= Ingvald M. Smith-Kielland Sr. =

Norwegian military officer

Ingvald Mareno Smith-Kielland MVO (2 July 1863 – 1949) was a Norwegian military officer.

A son of Colonel Ingvald Maryllus Emil Smith (1815–1899) and Maren Elisabeth Bull Kielland (1821–1899) his mother was a daughter of Jacob Kielland, sister of Jens Zetlitz Kielland and Jacob Kielland and sister-in-law of Jacob Jørgen Kastrup Sømme. Ingvald Mareno Smith-Kielland was a first cousin of Axel Christian, Jonas, Jacob, Kitty, Alexander, and Tycho Kielland.

In 1889 he married Ragnhild Johanne Duborgh (1869–1961). He was the father of Ingvald Smith-Kielland and Per Smith-Kielland, and a grandfather of Ingvald Mareno Smith-Kielland. Through his wife he was a brother-in-law of William Duborgh.

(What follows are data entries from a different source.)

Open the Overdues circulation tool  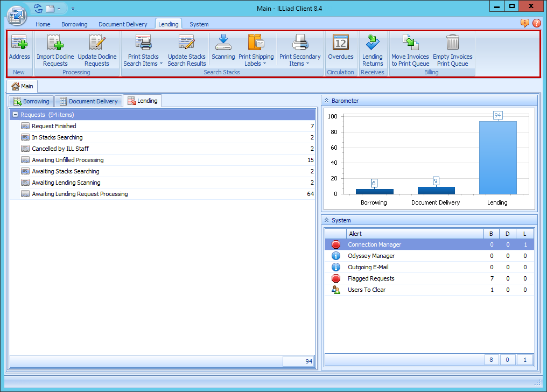pos(341,50)
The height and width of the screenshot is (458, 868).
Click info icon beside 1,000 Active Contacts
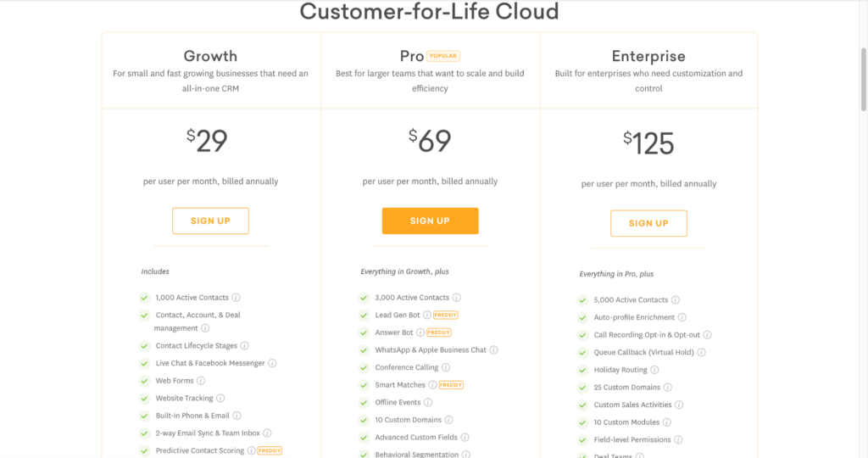click(x=236, y=298)
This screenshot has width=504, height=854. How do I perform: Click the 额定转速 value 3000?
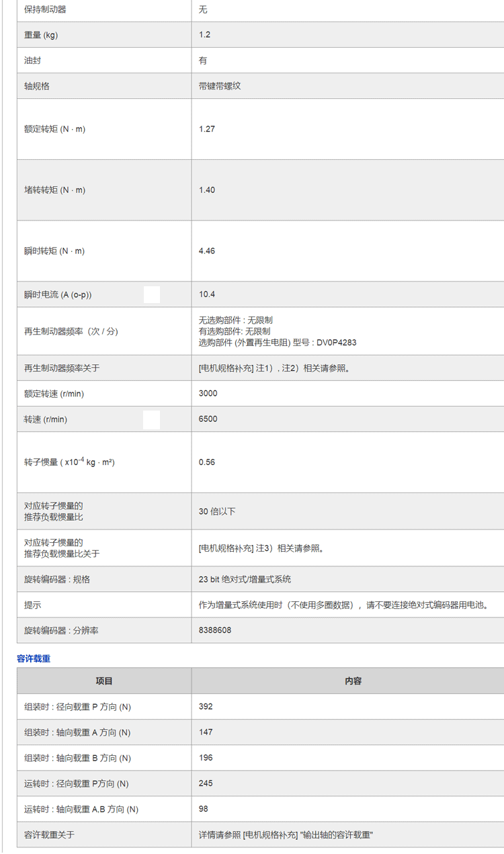208,394
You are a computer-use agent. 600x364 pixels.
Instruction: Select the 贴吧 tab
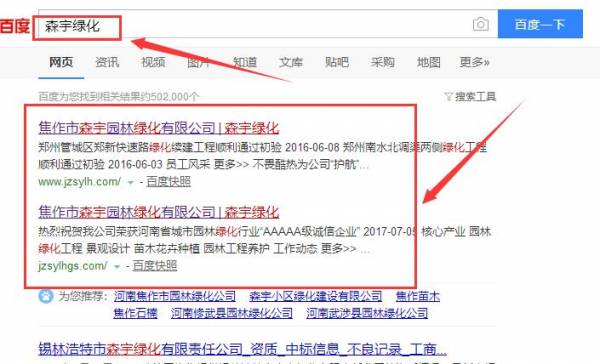[x=337, y=62]
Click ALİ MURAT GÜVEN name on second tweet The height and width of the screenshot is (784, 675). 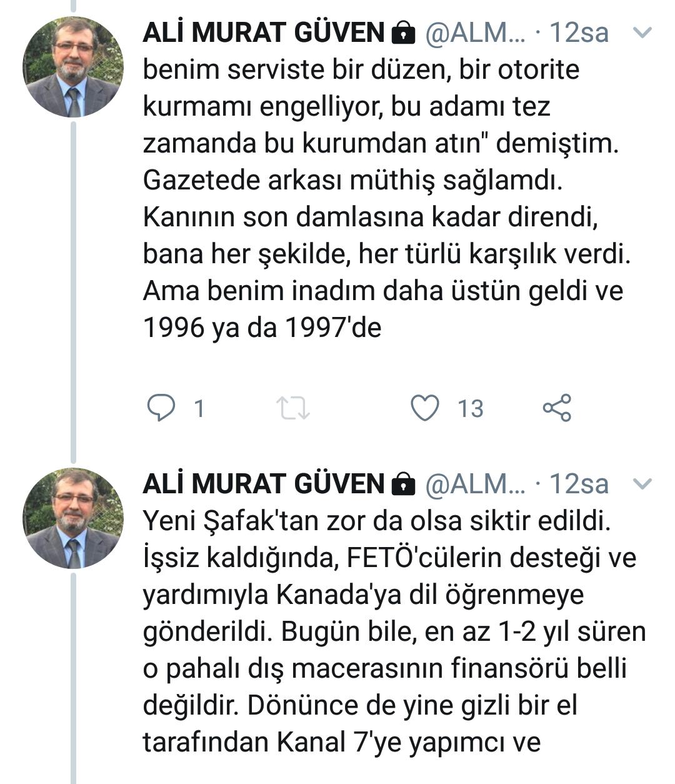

He became a student in 1881, and was trained as a military officer in 1885. He was a Premier Lieutenant in the Cavalry from 1889, and Rittmester from 1897. He then advanced to Major in 1911 and Colonel in 1917. He led the dragoon regiment Oplandenes Dragonregiment from 1917 to 1928, and was acting leader of the 2nd Division from 1926 to 1928.

He was decorated with the Norwegian Coronation Medal of 1906 and the Belgian Military Cross, and was a Knight First Class of the Order of the Sword, a Knight of the Order of Dannebrog, the Royal Victorian Order and the Legion of Honour.